TEXTE PROPOSÉ:
┌──

Les contours du compte personnel de prévention de la pénibilité se précisent. M. Michel de Virville, chargé par le gouvernement de conduire la concertation sur la mise en œuvre opérationnelle de ce dispositif, a rendu publiques, le 10 juin 2014, ses préconisations.
A titre de rappel, le compte « pénibilité » est créé par la loi portant réforme des retraites du 20 janvier 2014 en faveur des salariés et personnels relevant du droit privé, qui exercent leur travail dans des conditions pénibles.
Ce dispositif consiste à ce que chaque salarié qui s’expose à un ou plusieurs facteurs de risques professionnels au-delà de certains seuils, appréciés après prise en compte des mesures de protection collective et individuelle, acquiert des points qui se transforment en droits (à la formation, au passage à temps partiel, au départ anticipé à la retraite).
Après un « dialogue approfondi » avec les acteurs syndicaux et patronaux et après consultation de nombreuses branches et métiers, ainsi que d’experts et de praticiens, l’ancien directeur des ressources humaines de Renault a élaboré des pistes d’action destinées à « permettre au compte personnel de jouer le plus efficacement son rôle au service de la prévention de la pénibilité au travail et de ses conséquences », et a arrêté un certain nombre de choix qui reflètent son « meilleur jugement dans le cadre de la mission » qui lui a été confiée.

└──

EXERCICE 1:
Répondez aux questions suivantes à partir du texte sur le compte pénibilité.
(a) À quelle date M. Michel de Virville a-t-il rendu publiques ses préconisations ?
(b) Quelle loi a créé le compte « pénibilité » ?
(c) En quels droits se transforment les points acquis par le salarié ?
EXERCICE 2: Reformulez sous forme de liste le paragraphe du texte sur le compte pénibilité qui commence par « Ce dispositif consiste », en conservant ses informations principales.
EXERCICE 3: Traduisez en anglais la phrase suivante du texte sur le compte pénibilité : « A titre de rappel, le compte « pénibilité » est créé par la loi portant réforme des retraites du 20 janvier 2014 en faveur des salariés et personnels relevant du droit privé, qui exercent leur travail dans des conditions pénibles. »

Liste de données:
┌──

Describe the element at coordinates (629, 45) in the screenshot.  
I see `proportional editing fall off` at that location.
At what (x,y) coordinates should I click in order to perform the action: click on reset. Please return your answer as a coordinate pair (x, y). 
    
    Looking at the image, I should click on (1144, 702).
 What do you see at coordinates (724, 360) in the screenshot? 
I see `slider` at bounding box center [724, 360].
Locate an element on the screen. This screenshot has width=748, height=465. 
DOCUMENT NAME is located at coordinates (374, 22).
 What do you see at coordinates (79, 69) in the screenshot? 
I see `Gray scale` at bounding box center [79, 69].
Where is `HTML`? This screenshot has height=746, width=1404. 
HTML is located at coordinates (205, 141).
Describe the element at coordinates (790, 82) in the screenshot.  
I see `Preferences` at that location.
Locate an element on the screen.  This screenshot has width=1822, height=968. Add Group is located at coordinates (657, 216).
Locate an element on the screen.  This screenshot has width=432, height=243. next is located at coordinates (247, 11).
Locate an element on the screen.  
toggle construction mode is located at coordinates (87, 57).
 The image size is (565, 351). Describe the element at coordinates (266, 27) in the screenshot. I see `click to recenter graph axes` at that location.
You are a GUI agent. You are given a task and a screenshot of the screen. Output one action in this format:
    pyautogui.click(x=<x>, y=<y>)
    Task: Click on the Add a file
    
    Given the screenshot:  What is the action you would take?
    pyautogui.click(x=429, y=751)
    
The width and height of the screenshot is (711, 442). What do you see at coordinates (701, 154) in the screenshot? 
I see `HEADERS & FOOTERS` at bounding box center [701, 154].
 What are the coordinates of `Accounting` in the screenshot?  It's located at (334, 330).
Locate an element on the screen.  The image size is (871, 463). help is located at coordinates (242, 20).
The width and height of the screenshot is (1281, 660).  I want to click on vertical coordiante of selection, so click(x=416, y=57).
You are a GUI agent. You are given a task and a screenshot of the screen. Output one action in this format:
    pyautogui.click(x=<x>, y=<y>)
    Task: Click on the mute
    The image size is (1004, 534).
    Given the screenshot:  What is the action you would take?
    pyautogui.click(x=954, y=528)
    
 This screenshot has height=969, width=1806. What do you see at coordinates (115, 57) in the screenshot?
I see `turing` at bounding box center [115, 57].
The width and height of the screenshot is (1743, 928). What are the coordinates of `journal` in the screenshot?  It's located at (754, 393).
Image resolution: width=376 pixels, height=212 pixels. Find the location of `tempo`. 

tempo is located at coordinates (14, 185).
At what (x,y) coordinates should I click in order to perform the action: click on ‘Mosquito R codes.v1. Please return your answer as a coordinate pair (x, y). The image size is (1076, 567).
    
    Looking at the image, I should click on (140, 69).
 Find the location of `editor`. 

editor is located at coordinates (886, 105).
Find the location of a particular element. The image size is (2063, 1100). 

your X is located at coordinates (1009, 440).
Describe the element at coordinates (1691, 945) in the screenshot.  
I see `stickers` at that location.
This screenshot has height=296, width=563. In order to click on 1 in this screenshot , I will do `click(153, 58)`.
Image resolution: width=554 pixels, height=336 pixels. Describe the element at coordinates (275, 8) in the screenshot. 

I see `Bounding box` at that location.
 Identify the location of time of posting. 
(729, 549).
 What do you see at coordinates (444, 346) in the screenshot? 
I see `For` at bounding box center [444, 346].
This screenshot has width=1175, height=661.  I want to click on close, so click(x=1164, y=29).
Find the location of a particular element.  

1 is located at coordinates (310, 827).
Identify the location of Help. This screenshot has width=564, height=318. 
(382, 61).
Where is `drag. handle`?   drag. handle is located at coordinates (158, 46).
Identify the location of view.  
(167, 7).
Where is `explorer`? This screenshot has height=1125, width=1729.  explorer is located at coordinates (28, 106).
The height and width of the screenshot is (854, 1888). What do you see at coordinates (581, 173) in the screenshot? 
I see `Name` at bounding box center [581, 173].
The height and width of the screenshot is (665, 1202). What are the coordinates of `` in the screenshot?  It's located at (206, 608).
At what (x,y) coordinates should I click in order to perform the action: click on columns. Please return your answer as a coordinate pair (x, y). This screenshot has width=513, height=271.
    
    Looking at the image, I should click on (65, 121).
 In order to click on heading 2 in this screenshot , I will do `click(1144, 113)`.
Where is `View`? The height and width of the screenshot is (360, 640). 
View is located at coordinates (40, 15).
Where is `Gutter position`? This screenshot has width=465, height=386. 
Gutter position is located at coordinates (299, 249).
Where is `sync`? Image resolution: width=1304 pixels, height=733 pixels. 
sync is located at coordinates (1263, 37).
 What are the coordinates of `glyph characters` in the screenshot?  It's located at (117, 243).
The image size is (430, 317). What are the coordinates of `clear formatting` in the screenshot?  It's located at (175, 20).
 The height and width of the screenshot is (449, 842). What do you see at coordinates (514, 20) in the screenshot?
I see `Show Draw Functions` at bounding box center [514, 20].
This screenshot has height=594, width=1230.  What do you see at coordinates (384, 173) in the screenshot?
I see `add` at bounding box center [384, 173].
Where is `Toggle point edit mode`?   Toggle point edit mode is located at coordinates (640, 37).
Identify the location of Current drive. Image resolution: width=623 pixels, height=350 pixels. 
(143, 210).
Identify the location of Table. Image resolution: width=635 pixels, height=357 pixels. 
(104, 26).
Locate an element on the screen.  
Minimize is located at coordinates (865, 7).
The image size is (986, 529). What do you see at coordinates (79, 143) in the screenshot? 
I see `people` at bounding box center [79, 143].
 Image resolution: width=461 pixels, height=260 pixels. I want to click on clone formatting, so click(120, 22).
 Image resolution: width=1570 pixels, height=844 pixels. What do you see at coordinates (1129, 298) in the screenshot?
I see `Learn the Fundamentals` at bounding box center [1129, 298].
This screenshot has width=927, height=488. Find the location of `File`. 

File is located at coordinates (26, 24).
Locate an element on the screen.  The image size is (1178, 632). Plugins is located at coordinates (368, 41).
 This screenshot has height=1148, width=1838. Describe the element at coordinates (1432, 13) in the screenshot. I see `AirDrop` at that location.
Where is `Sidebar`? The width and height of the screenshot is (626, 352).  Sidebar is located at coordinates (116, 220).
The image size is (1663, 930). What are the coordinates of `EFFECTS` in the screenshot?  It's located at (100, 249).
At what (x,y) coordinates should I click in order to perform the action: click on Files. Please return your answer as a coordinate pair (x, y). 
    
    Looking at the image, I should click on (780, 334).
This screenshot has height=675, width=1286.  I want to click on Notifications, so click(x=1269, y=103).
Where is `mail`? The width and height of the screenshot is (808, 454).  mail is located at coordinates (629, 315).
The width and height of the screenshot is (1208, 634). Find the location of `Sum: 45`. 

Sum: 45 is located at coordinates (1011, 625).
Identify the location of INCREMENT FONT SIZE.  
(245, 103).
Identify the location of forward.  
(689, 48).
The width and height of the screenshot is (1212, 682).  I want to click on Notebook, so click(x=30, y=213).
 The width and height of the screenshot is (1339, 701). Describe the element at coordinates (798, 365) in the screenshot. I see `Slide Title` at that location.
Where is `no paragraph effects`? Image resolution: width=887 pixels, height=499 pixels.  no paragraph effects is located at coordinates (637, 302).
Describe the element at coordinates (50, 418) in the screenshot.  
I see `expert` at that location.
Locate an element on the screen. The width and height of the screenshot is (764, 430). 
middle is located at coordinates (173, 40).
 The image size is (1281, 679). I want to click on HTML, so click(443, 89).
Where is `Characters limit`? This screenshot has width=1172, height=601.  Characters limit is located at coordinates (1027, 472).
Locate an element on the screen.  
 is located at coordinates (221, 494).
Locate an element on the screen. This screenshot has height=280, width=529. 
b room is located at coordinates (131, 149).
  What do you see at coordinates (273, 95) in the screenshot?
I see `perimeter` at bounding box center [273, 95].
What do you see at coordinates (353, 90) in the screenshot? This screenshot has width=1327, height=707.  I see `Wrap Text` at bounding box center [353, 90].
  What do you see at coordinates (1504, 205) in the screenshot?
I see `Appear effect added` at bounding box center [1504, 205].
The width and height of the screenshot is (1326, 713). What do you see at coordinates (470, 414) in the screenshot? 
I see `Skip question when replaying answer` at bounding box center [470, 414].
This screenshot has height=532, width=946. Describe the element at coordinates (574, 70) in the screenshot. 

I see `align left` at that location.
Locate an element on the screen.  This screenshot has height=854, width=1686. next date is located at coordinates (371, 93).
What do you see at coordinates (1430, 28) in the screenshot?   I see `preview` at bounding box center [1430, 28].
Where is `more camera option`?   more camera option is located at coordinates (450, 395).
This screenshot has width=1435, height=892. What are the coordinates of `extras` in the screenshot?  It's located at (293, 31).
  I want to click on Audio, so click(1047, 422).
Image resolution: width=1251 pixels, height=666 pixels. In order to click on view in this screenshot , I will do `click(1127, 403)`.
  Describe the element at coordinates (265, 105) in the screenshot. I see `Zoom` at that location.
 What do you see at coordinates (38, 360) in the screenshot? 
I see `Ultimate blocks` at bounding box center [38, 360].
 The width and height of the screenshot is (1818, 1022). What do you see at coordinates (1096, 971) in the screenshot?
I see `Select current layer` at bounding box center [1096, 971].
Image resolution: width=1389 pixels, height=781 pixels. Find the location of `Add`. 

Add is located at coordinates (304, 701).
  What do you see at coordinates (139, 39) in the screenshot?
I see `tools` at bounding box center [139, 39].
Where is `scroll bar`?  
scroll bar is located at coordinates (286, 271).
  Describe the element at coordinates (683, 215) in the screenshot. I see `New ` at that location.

└──

CORRIGÉ 1:
(a) Le 10 juin 2014.
(b) La loi portant réforme des retraites du 20 janvier 2014.
(c) En droits à la formation, au passage à temps partiel et au départ anticipé à la retraite.

CORRIGÉ 2:
- Bénéficiaires : chaque salarié exposé à un ou plusieurs facteurs de risques professionnels au-delà de certains seuils.
- Appréciation des seuils : après prise en compte des mesures de protection collective et individuelle.
- Mécanisme : le salarié acquiert des points.
- Conversion des points en droits : formation, passage à temps partiel, départ anticipé à la retraite.

CORRIGÉ 3: As a reminder, the "hardship" account was created by the pension reform law of January 20, 2014, for employees and staff governed by private law who carry out their work under arduous conditions.